Il Palio in palio: Il trittico di Gibilrossa

Oggi e domani si svolgerà la manifestazione del 2° Palio dei Sestrieri che mette in palio una riproduzione del Trittico di Gibilrossa, cerchiamo di capire da dove prende origine questa tradizione.

L’opera proviene da uno dei luoghi più antichi e sacri di Misilmeri: il santuario di Gibilrossa, dove è rimasta fino al 1866, quando, in seguito alla soppressione degli ordini religiosi, fu trasportata alla Galleria Regionale di palazzo Abatellis. Il luogo, già nel VI secolo, abitato dai padri Basiliani, abbandonato durante il periodo arabo, poi rivalorizzato in epoca normanna, fu concesso ai Francescani Osservanti dal duca di Misilmeri d. Francesco del Bosco e poi confermato nel 1594 da mons. Diego di Haedo, arcivescovo di Palermo, passò infine ai Carmelitani Riformati con i quali ebbe più di due secoli di splendore, di culto e di venerazione. Stanislao Alberti nel suo libro “Meraviglie di Dio in onore della sua SS. Madre” racconta di grandi miracoli operati da questa effige e come attesta il Mongitore  nel libro “Palermo divoto di Maria” (1719) la madonna di Gibilrossa godeva di grande devozione,  da parte dei fedeli non solo Misilmeresi ma anche  provenienti da tutta la Sicilia che venivano in pellegrinaggio il 15 agosto di ogni anno. Nel momento in cui il trittico, che è una pittura su tavola (cm.126 X cm.146) raffigurante la Madonna col Bambino tra le sante Barbara ed Agata, viene traslato a Palermo, entrando a far parte di una così importante collezione museale, finisce di avere un valore devozionale e comincia a suscitare l’interesse critico degli storici dell’arte. (Mongitore, G. Di Marzo, Van Marle, De Logu, Bresc Bautler, Vigni, Santucci, Di Natale, Abbate ecc.) Ancora oggi l’attribuzione è incerta, anche dopo tante ipotesi su di essa, a causa dei continui rimaneggiamenti nel corso dei secoli, così come attestato dalla scritta nella fascia inferiore della tavola: “HOC OPUS FIERI FECERU AMORE BEATE VIRGINIS MARIA DE GIBILARUSA ANNO DOMINI MILLE C.C.C.C.XXIII / INSTAURATA PRIUS ANNO 1549-FUIT DEINDE RENOVATA A P. P. CARM.TIS P.MI INST.TI AN.1837”. La tradizione attribuisce il primo restauro,  datato 1549, a Gian Paolo Veronese.
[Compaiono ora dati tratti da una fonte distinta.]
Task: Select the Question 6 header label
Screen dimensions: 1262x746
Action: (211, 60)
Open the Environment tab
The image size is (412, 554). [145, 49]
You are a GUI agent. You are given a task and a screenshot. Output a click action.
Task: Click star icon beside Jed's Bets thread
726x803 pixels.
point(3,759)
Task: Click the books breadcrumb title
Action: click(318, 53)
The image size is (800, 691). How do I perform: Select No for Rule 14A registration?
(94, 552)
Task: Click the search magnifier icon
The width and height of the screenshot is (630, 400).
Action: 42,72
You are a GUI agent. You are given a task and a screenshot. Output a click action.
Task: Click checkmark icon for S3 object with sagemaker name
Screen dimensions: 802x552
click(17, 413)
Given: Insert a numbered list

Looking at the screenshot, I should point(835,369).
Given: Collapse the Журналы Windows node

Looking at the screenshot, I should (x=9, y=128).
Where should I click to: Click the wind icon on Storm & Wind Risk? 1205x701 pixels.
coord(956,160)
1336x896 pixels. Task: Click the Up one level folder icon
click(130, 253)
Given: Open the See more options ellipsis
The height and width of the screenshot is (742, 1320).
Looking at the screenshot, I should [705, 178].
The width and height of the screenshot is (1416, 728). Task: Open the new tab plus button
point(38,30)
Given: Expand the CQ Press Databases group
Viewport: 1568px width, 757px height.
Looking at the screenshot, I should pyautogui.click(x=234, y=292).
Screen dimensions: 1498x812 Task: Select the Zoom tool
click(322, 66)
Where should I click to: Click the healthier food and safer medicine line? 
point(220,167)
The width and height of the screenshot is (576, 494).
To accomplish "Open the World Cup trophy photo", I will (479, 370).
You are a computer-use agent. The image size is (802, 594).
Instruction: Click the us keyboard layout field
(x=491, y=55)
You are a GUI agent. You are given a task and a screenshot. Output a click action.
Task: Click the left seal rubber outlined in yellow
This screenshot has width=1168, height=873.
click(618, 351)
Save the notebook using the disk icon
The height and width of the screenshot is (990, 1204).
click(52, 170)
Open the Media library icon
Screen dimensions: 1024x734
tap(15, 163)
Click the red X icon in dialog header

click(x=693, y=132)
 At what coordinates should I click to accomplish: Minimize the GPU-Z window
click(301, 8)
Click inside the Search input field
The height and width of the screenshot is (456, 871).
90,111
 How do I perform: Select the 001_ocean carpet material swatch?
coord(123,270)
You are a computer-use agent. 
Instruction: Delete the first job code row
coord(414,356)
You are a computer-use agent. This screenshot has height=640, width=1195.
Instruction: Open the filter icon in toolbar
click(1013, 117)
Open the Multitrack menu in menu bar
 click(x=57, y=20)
L’opera risente sicuramente dell’influenza della pittura marchigiana-umbro-toscana tardo trecentesca. Alcuni studiosi (Bottari 1962, Di Natale 1974, Santucci 1981) l’attribuiscono a Gaspare da Pesaro, data la sua permanenza a Palermo, riscontrandovi  molte analogie con le sue presunte opere. Il Vigni (1962) intravide nel nostro trittico elementi tipici della pittura senese e ne ipotizzò l’attribuzione a Nicolò Di Magio, pittore senese attivo a Palermo nei primi trentanni del ‘400. Altre analogie nella posa e nei panneggi si riscontrano (Paolini 1994) con la tavola dell’Arcivescovado di Monreale, oderisiano-iberica, nei confronti della quale l’unica differenza consiste nella presenza di un cardellino, simbolo di Cristo, che il Bambino del trittico  di Gibilrossa tiene nella mano sinistra. Queste considerazioni ci fanno pensare che l’opera sia stata non importata, ma creata in ambito locale da qualche artista che riprendeva i modelli toscani, arricchendoli con il gusto per il colore vivido e per certe espressioni trasognate, cosa che riscontriamo anche nel maestro del polittico di Termini Imprese.; ipotesi avvalorata anche da evidenti analogie con alcune tavole dipinte dal Perruchio (L’incoronazione della Vergine tra i santi Alberto e Pietro presente al MU.DI.PA. e l’icona con Santa Barbara presente a Castellammare) artista operante a Palermo tra il 1392 ed il 1435. Il nostro trittico subisce ancora un restauro nel 1953, ad opera di Ottemi della Rotta, il quale aggiunse degli archi a tutto sesto su capitelli ai lati delle due sante ed un tendaggio alle spalle della Vergine, appesantendo notevolmente l’opera; soltanto il recente restauro del 2008 ha riportato la tavola al primitivo splendore.